Revision as of 14:35, 23 March 2009

Problem 4

In parallelogram $ABCD$, point $M$ is on $\overline{AB}$ so that $\frac {AM}{AB} = \frac {17}{1000}$ and point $N$ is on $\overline{AD}$ so that $\frac {AN}{AD} = \frac {17}{2009}$. Let $P$ be the point of intersection of $\overline{AC}$ and $\overline{MN}$. Find $\frac {AC}{AP}$.

Solution

Solution 1

One of the ways to solve this problem is to make this parallelogram a straight line.

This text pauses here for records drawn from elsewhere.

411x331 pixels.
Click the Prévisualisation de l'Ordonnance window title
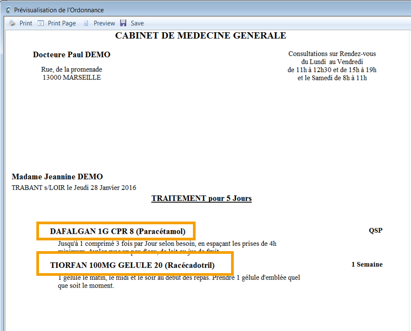point(59,10)
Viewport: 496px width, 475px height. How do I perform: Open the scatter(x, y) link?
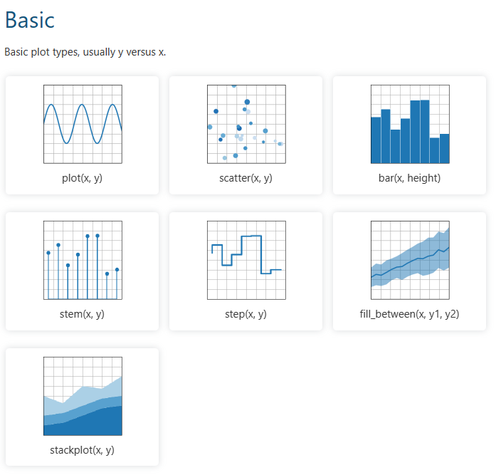246,178
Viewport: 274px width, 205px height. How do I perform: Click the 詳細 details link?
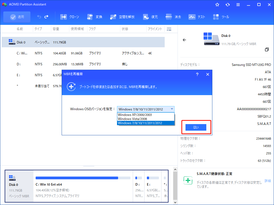tap(267, 181)

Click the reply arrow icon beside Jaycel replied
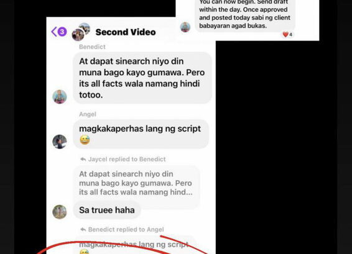tap(83, 160)
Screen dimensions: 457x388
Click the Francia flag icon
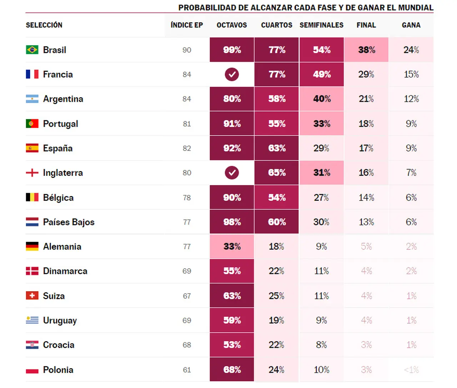[32, 74]
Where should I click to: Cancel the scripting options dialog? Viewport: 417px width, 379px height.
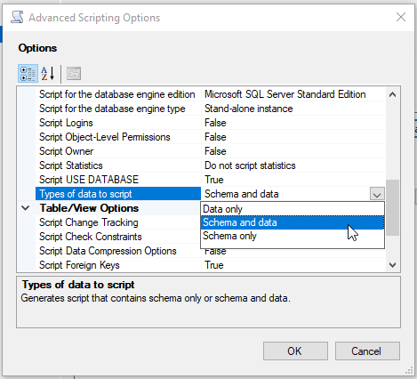tap(367, 351)
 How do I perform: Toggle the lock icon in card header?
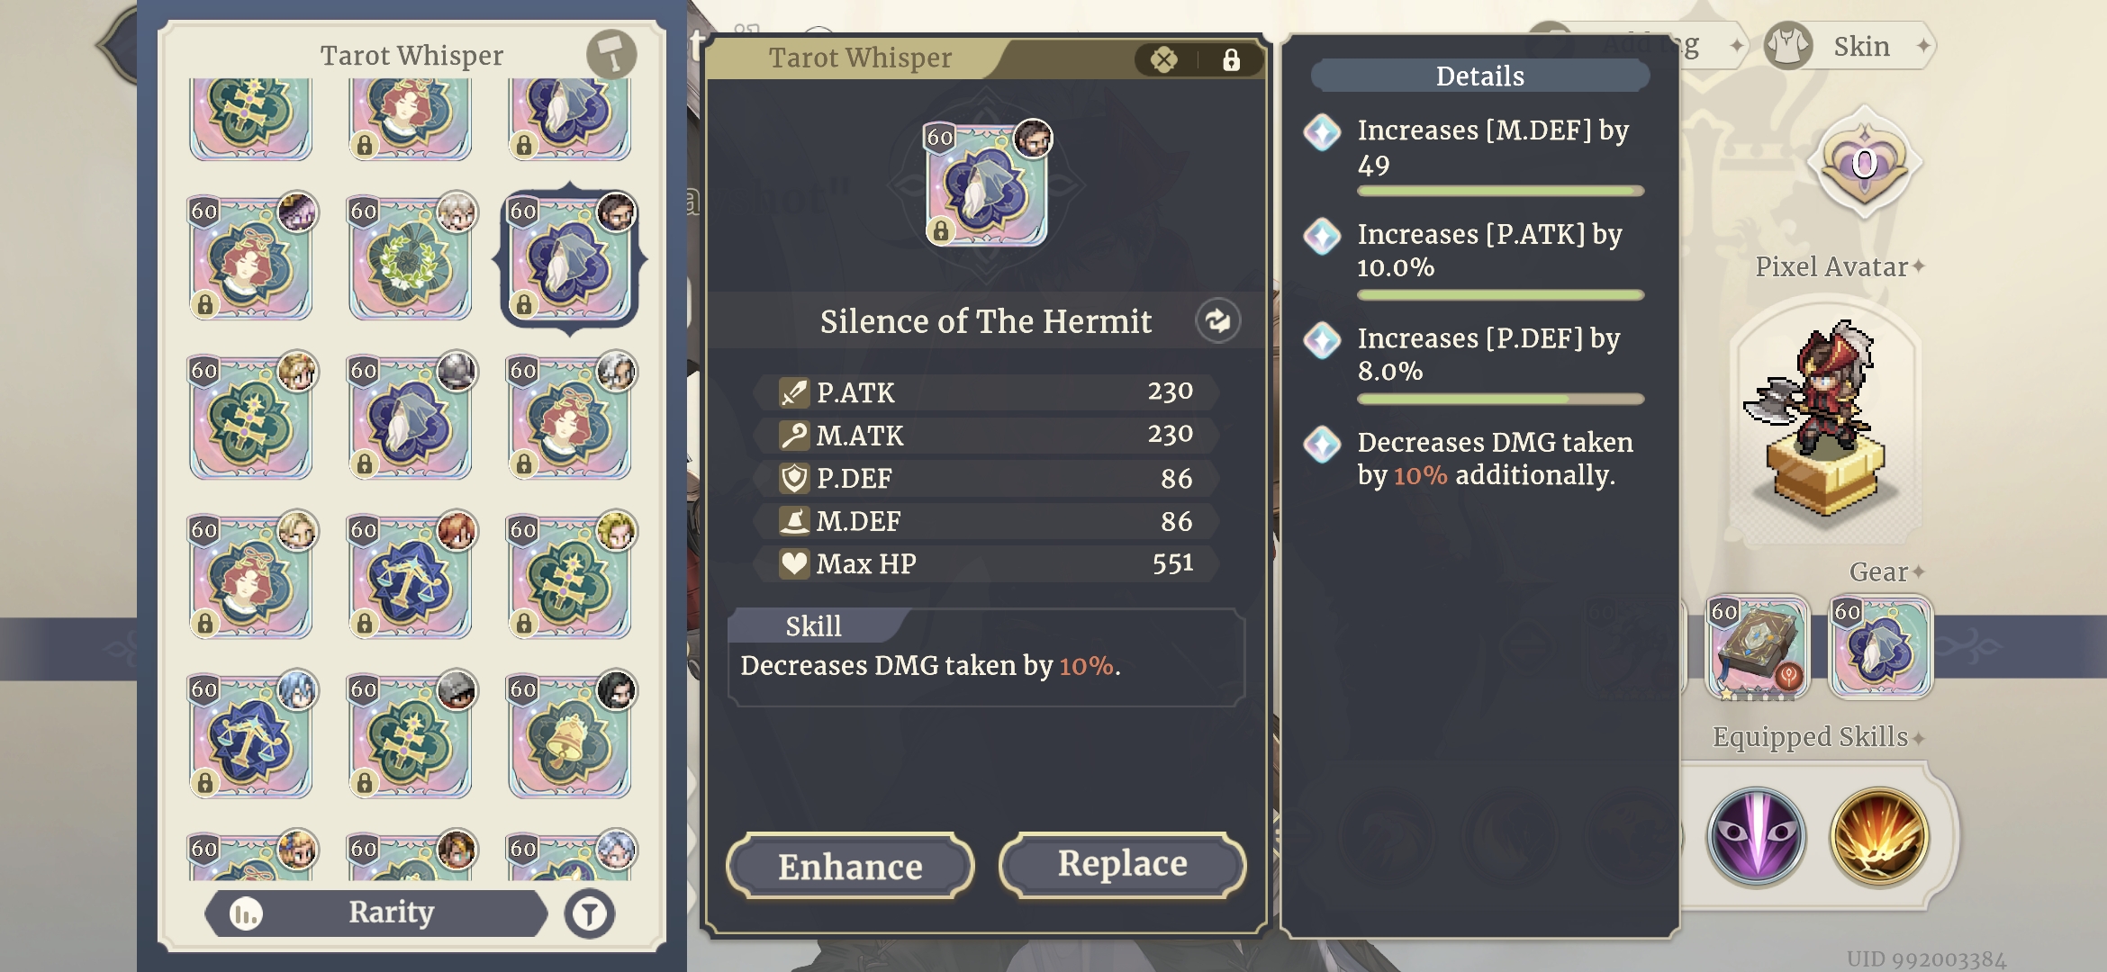(1231, 60)
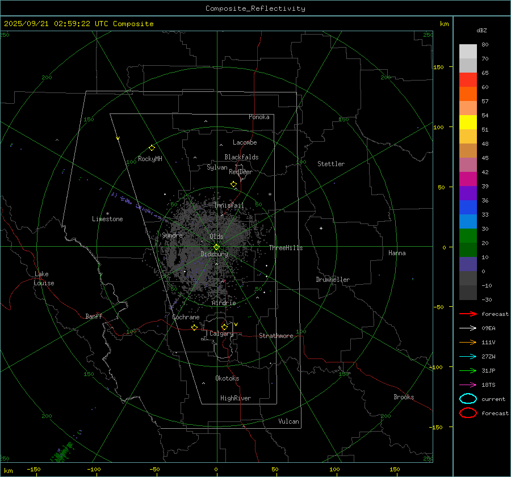The height and width of the screenshot is (477, 511).
Task: Click the Stettler town label
Action: point(330,164)
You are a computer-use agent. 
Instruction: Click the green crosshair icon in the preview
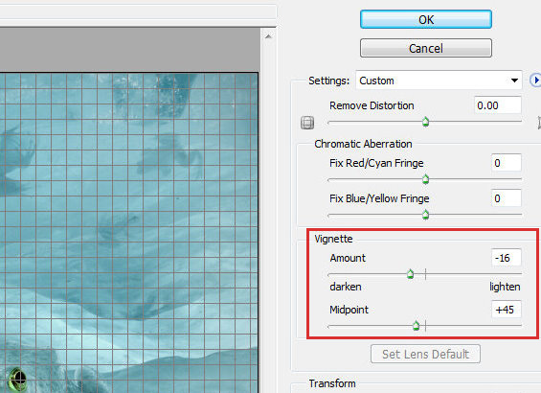coord(18,379)
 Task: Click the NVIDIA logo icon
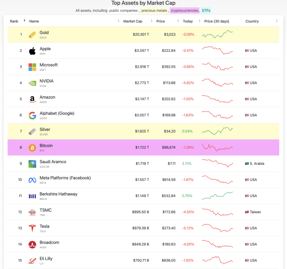(x=32, y=83)
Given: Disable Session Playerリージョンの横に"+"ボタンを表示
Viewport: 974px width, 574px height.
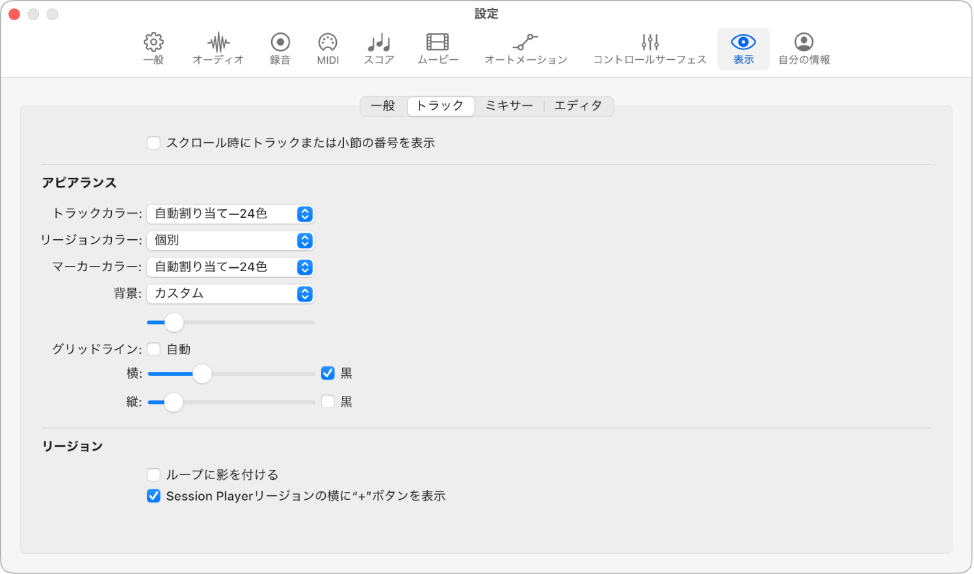Looking at the screenshot, I should [153, 495].
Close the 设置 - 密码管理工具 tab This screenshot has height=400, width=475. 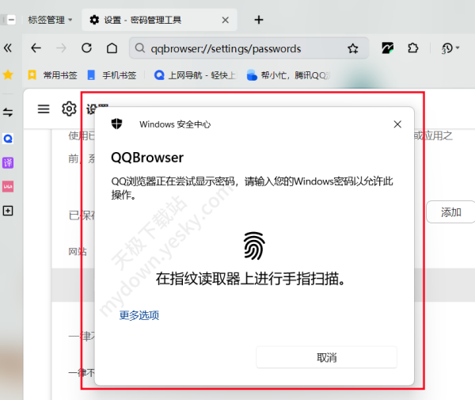(x=227, y=19)
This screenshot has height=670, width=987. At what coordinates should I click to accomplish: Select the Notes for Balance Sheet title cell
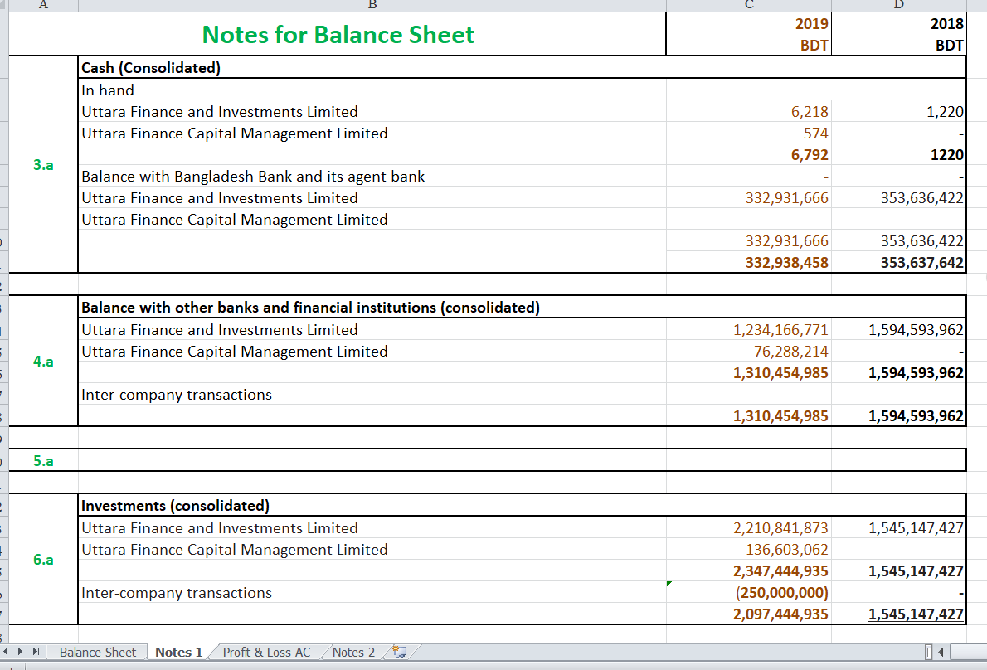click(338, 34)
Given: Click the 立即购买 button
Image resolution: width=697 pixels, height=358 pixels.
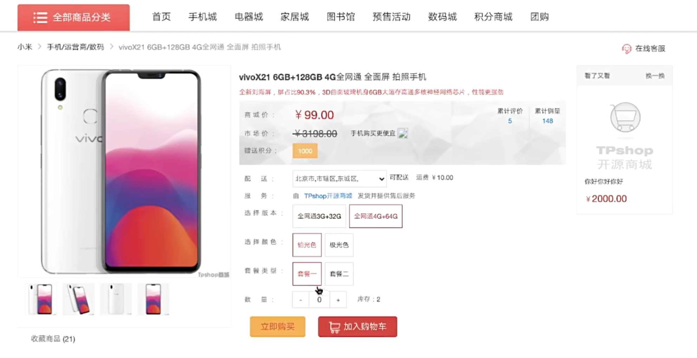Looking at the screenshot, I should tap(278, 327).
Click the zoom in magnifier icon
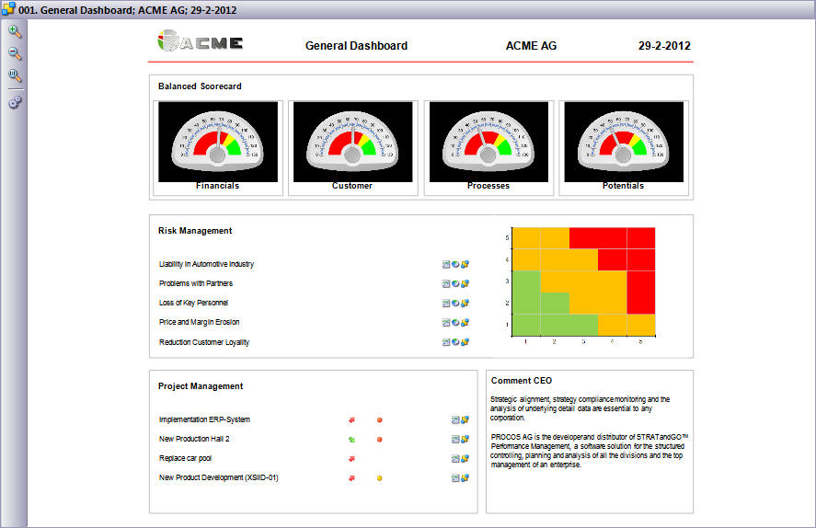816x528 pixels. pos(15,31)
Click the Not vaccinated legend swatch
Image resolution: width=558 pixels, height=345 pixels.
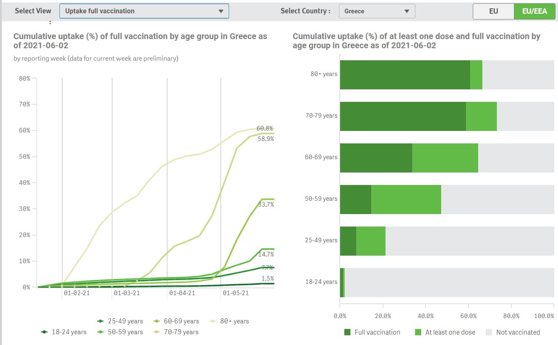489,333
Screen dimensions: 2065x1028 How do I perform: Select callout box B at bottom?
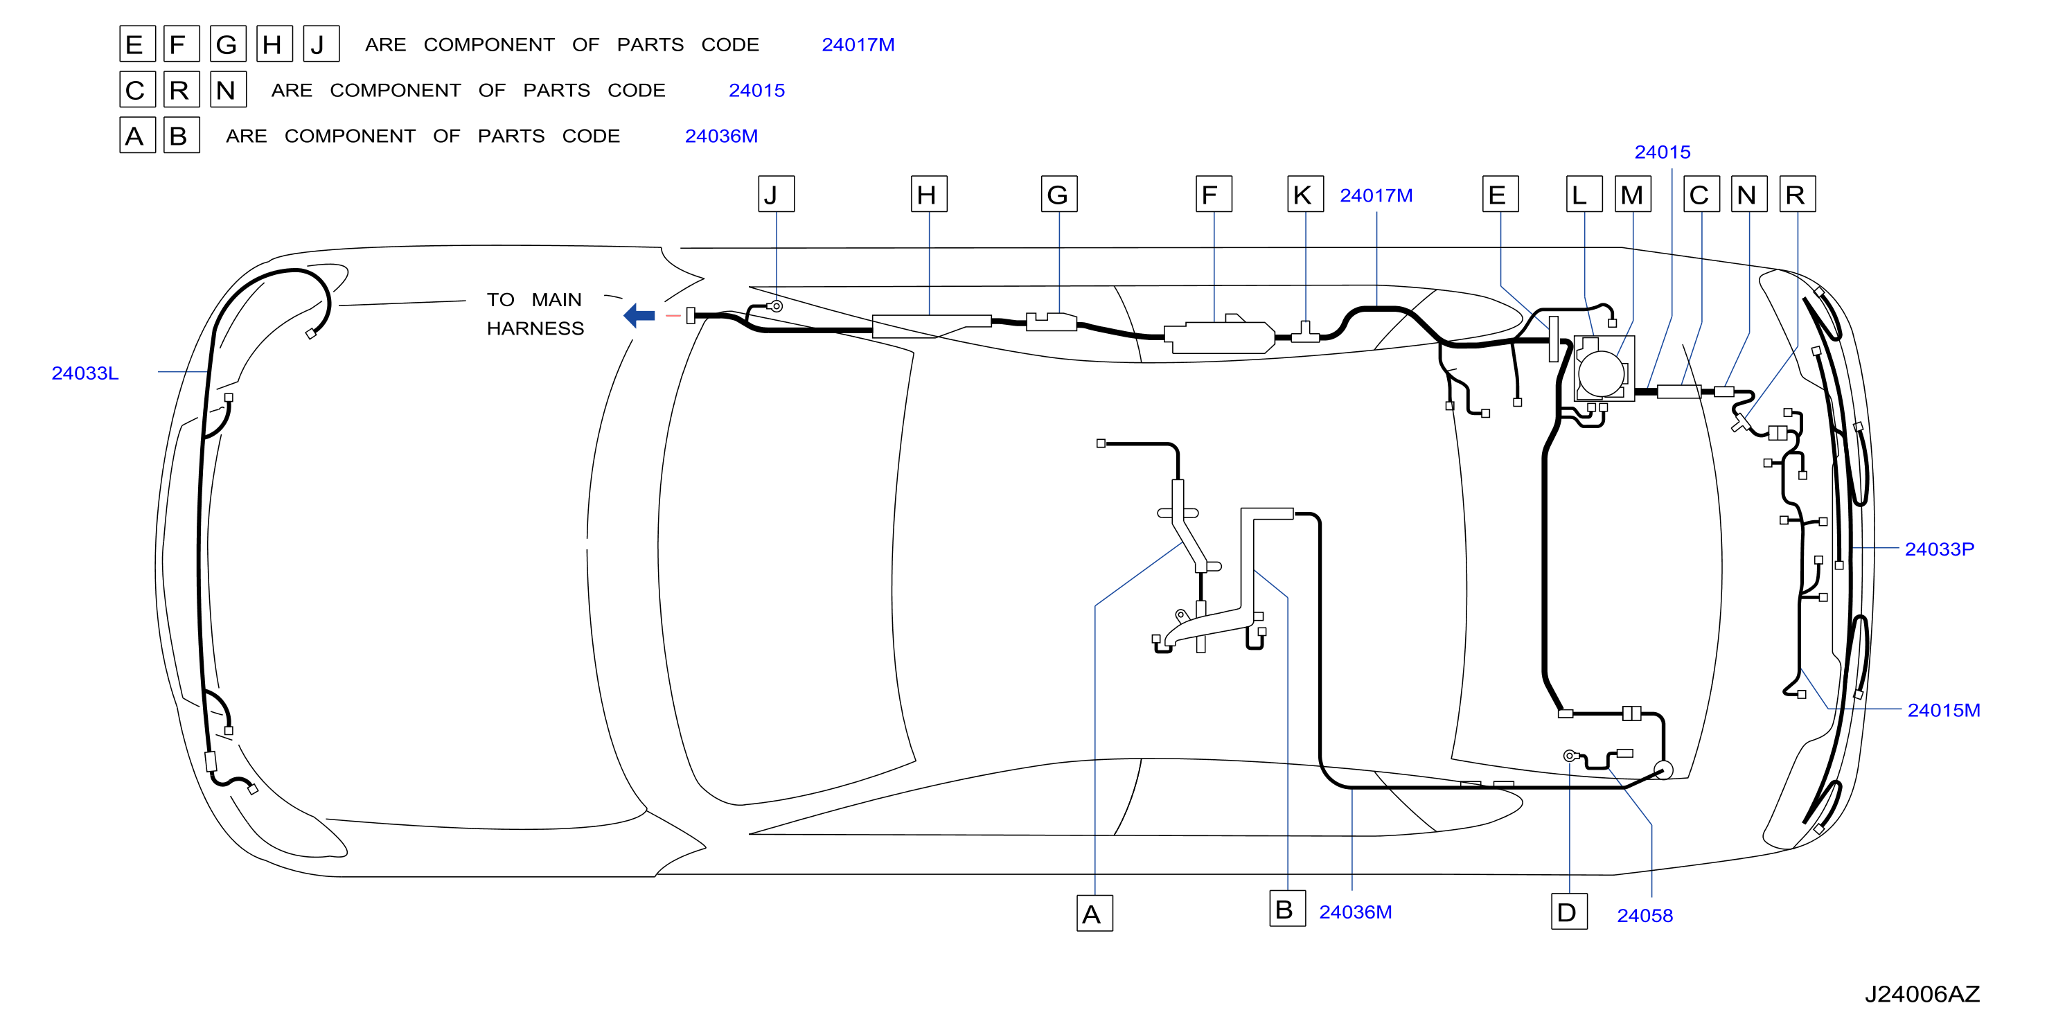coord(1287,909)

So the whole length of the line $APC$($AMC$ or $ANC$), and $ABC$ is $1000x+2009x=3009x$

And $AP$($AM$ or $AN$) is $17x$

So the answer is $3009x/17x = \boxed{177}$

Solution 2

Draw a diagram with all the given points and lines involved. Construct parallel lines $\overline{DF_2F_1}$ and $\overline{BB_1B_2}$ to $\overline{MN}$, where for the lines the endpoints are on $\overline{AM}$ and $\overline{AN}$, respectively, and each point refers to an intersection. Also, draw the median of quadrilateral $BB_2DF_1$ $\overline{E_1E_2E_3}$ where the points are in order from top to bottom. Clearly, by similar triangles, $BB_2 = \frac {1000}{17}MN$ and $DF_1 = \frac {2009}{17}MN$. It is not difficult to see that $E_2$ is the center of quadrilateral $ABCD$ and thus the midpoint of $\overline{AC}$ as well as the midpoint of $\overline{B_1}{F_2}$ (all of this is easily proven with symmetry). From more triangle similarity, $E_1E_3 = \frac12\cdot\frac {3009}{17}MN\implies AE_2 = \frac12\cdot\frac {3009}{17}AP\implies AC = 2\cdot\frac12\cdot\frac {3009}{17}AP$ $= \boxed{177}AP$.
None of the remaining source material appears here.